3) В науку, называющей себя «лингвистикой текста» хлынуло множество идей из разных областей смежных наук, поэтому она стала превращаться в науку аморфную, неопределённую, расплывчатую. Поскольку языкознание связано с многими науками – точными, естественными, гуманитарными, – то «лингвистика текста» берёт на себя смелость подвести отдельные разделы из этих наук под одну – «лингвистику текста». Фактически «лингвистика текста», претендуя на то, чтобы быть наукой универсальной, предстаёт не как наука о структуре текстов с точки зрения естественного языка, а как некий конгломерат наук, решающий несвойственные истинному языкознанию проблемы. Поэтому при анализе конкретных текстов «лингвистика текста» вынуждена вопросы этих наук решать на дилетантском уровне, растворяя их в лингвистических проблемах. Превращать «лингвистику текста» в своего рода «философию текста» – значит уподобляться средневековой философии, когда все естественные и гуманитарные науки развивались в «утробе» единой, нерасчленённой науки – философии.

4) В орбиту «лингвистики текста», объявленной «общей теорией языка», включают штудии всех свойств, которыми обладает реальный художественный текст, кроме главного – выявления системы логико-грамматических связей в тексте. В основе объединения двух предложений, находящихся в причинно-следственных и иных отношениях, лежат не прагматические фигуры, а логические формы мысли. Такие прагматические фигуры как «последовательность речвых актов», «спецификация» и «диагностическая интерпретация», «сцепление», «ретроспекция», «проспекция», «партитурность», «континуум», «смена темы», «единство темы», «косвенные речевые акты», претенциозно объявляемые «общей теорией языка», фактически ни в малейшей степени не отражают лингвистическую сущность текста, в частности и потому, что не содержат в себе теоретического, объяснительного начала. Перед нами практическая реализация постулатов теории «речевых актов», постулатов «лингвистической философии», язык для которых – «средство конструирования, а не отображения мира».

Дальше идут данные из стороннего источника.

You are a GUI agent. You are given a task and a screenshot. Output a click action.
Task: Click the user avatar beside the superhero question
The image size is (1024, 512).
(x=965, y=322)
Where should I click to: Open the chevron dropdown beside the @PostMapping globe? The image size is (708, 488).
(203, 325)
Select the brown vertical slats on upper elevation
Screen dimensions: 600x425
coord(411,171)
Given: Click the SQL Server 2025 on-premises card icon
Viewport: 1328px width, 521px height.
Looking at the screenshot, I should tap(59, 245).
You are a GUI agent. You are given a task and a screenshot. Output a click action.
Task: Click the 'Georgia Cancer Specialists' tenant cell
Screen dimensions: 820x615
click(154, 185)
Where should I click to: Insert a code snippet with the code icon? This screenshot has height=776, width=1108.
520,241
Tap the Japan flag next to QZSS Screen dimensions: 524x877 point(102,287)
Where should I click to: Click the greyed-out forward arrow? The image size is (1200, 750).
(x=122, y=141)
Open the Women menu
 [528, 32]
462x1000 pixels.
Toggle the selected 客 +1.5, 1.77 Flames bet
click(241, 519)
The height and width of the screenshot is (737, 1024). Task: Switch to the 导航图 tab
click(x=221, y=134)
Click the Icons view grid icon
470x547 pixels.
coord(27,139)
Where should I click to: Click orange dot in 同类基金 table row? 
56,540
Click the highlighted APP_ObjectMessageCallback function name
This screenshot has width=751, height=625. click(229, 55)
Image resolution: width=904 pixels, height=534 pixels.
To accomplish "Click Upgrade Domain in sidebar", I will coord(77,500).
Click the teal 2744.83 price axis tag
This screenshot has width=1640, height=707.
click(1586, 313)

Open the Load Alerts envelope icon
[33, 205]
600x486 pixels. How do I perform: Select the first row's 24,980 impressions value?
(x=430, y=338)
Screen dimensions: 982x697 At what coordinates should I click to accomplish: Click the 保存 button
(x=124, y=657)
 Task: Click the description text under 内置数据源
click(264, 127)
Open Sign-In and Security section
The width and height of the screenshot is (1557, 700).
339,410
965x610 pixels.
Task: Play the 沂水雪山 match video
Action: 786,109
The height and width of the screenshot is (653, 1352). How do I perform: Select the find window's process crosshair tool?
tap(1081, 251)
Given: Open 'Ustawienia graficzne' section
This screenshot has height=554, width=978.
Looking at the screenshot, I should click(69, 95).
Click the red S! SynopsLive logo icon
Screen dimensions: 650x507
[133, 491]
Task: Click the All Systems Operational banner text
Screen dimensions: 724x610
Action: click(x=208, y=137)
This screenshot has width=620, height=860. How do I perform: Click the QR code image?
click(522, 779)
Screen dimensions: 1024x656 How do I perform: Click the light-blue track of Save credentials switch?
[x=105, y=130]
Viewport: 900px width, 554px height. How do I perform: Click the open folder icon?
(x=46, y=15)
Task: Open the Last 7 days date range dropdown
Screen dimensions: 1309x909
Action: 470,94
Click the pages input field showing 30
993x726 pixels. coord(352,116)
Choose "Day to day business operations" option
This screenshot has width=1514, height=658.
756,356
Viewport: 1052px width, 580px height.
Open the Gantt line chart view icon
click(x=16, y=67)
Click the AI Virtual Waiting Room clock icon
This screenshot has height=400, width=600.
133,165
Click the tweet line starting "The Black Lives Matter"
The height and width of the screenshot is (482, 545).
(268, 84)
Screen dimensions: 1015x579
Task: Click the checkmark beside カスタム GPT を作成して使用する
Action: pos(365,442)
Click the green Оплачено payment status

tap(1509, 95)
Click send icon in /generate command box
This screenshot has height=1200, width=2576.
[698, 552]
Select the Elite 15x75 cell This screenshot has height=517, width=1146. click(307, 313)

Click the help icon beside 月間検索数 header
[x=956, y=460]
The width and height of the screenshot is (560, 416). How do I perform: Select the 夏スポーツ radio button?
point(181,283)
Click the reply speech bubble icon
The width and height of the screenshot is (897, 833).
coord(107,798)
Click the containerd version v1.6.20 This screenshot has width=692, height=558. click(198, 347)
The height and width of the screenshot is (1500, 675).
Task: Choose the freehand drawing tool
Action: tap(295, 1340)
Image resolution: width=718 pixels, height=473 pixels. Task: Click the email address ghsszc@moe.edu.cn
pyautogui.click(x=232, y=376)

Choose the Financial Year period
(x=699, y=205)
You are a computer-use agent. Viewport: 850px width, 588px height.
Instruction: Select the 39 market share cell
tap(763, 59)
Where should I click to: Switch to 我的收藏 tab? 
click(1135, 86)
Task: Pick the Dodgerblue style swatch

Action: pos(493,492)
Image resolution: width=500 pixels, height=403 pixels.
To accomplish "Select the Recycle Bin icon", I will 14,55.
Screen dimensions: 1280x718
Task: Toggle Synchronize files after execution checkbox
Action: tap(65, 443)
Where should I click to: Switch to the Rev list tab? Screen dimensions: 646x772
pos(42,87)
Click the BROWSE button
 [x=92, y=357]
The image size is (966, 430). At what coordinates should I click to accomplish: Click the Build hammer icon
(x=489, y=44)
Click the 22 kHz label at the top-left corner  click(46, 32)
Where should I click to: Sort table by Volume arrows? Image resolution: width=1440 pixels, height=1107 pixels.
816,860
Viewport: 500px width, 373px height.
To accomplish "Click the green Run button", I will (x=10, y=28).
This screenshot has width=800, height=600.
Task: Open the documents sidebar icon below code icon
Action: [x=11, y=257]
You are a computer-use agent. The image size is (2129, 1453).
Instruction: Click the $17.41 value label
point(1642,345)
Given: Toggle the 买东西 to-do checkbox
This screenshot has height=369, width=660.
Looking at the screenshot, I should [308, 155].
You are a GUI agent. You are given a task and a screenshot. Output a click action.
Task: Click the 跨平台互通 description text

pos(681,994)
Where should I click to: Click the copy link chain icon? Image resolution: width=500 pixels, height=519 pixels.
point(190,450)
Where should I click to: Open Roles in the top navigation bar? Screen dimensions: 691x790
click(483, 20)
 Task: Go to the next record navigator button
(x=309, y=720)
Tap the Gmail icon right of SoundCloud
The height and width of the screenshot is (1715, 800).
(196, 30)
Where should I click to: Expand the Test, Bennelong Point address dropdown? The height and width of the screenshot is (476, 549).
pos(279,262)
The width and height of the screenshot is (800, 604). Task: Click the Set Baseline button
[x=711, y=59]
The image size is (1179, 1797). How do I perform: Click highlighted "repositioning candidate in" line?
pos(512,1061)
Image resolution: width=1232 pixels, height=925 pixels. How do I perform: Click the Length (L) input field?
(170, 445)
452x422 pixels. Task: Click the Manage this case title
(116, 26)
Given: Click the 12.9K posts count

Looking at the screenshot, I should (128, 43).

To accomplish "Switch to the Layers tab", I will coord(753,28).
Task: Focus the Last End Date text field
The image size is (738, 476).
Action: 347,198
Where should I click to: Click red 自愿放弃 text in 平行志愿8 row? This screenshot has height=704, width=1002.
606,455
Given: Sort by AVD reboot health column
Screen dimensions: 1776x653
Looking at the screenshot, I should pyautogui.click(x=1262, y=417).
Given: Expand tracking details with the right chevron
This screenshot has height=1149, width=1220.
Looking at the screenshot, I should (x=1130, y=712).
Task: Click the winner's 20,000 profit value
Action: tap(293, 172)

5) Прагматические комментарии текстов, как целевая установка «лингвистики текста», – нечто расплывчатое, неопределённое, допускающее полный произвол. Стала выходить масса «лингвистических» работ, главная цель которых – не изучение языковых фактов в тексте, а субъективные прагматические комментарии текстов. Их авторы, оставаясь на уровне поверхностного наблюдения объекта, без всякого выхода за пределы опыта, исследуют текст по принципу «что вижу, о том и пишу», хотя, как известно, истинная наука не лежит на поверхности. Представители «лингвистики текста» отошли от языка в его реальном функционировании, остановились на уровне «прагматического» наблюдателя, не поднявшись до логического обобщения эмпирического материала. Но эмпирия необъятна, она безгранична в связи с бесконечностью текстов. Если это так, то «лингвистика текста» – не наука, ибо наука ищет в своём объекте нечто постоянное, типичное, повторяющееся, закономерное, устойчивое.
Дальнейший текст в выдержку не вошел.